Investors Have Lost Rs. 1.4 Billion Since Listing as LIC Shares Reach All-Time Lows; What Comes Next
LIC Shares: On Thursday, LIC shares reached a new all-time low for the ninth day in a row, dropping to Rs 731.10 per share on the BSE. The insurance company's market valuation was down today to Rs. 4.61 lakh crore. On Thursday, the stock fell a further 2%, falling to Rs 723.7, before beginning to somewhat recover. Since their issue price of Rs 949, LIC shares have lost roughly one-fourth of their value. Investors have endured anguish as LIC's Dalal Street journey thus far has seen the stock wipe out more than its investment of Rs 1.4 lakh crore worth.
On the day of the weekly F&O expiry, both the BSE Sensex and the NSE Nifty 50 were considered weak. The BSE Sensex has reached a day low of 54,507.41 so far in the session, while the NSE Nifty 50 has reached 16,243.85.
The highly underserved life insurance industry in India is still in its infancy and is well-positioned to take advantage of the immense development potential, according to Santosh Meena, Head of Research, Swastika Investment.
"LIC offers a variety of competitive advantages, such as a strong brand value, a sizable agent network, and an enviable distribution network, "Added he. "Investors with a long
Data reveals that since May 17, when shares of LIC went public, the company has only finished with a gain four times. It has fallen apart over the past few days due to selling pressure.
According to Aamar Deo Singh, Head Advisory, Angel One, LIC shares are still being sold off as a result of worries about rising prices and dwindling liquidity. Singh advised long-term shareholders of the stock not to let daily price fluctuations affect their decisions. Technically, he claimed, the stock must continuously trade above the 840 level for the trend to change.
Proficient Equities Private Limited's founder and director, Manoj Dalmia, stated that "LIC's share price prolonged its decline mode and set a new low of Rs751.50 on NSE. After a gap-down opening, the share price of LIC reached an intraday low of Rs. 753.0, breaking through yesterday's low. After reaching a new low, today's LIC share price was quoted at about 21% less than its initial issue price of Rs 949 for an equity share.
According to him, the stock's failure to draw in FIIs, Q4 results that weren't all that encouraging, and the lack of comparable valuations, which make valuation abstract to investors, are among the likely causes.
The outlook for the company, according to Dalmia, will be gloomy because the anchor investor lockin will terminate by the middle of this month, and the price pattern also supports this.

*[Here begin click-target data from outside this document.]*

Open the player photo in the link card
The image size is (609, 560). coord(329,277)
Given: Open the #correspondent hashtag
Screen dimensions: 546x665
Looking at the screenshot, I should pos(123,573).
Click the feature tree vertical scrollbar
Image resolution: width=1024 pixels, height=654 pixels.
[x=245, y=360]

Investors are recommended to refrain from big stock purchases and avoid averaging until a price reversal is evident since the downside levels are Rs. 741 and Rs. 713.-term perspective can purchase this stock at the going rate and use the buy on dip method."
Vice Chairman of GCL Securities Limited Ravi Singhal stated, "As we can see, the stock is continuously dropping after listing. The following elements are at fault: In addition to the listing being below the issue price, the results fell short of expectations, trapping many investors, especially novice ones. Investment valuations decline in tandem with negative market developments. The direct sales vertical is also successful, but the market is waiting to see whether it will switch to an online platform or if it will keep losing market share. Technically, It also seems to be frail. Right now, it's been oversold. Therefore, sell when prices increase around Rs 777 with an Rs 822 stop loss and a Rs 677 target. Long-term investors can maintain it, but until it starts doing business online, it won't do better than the Nifty.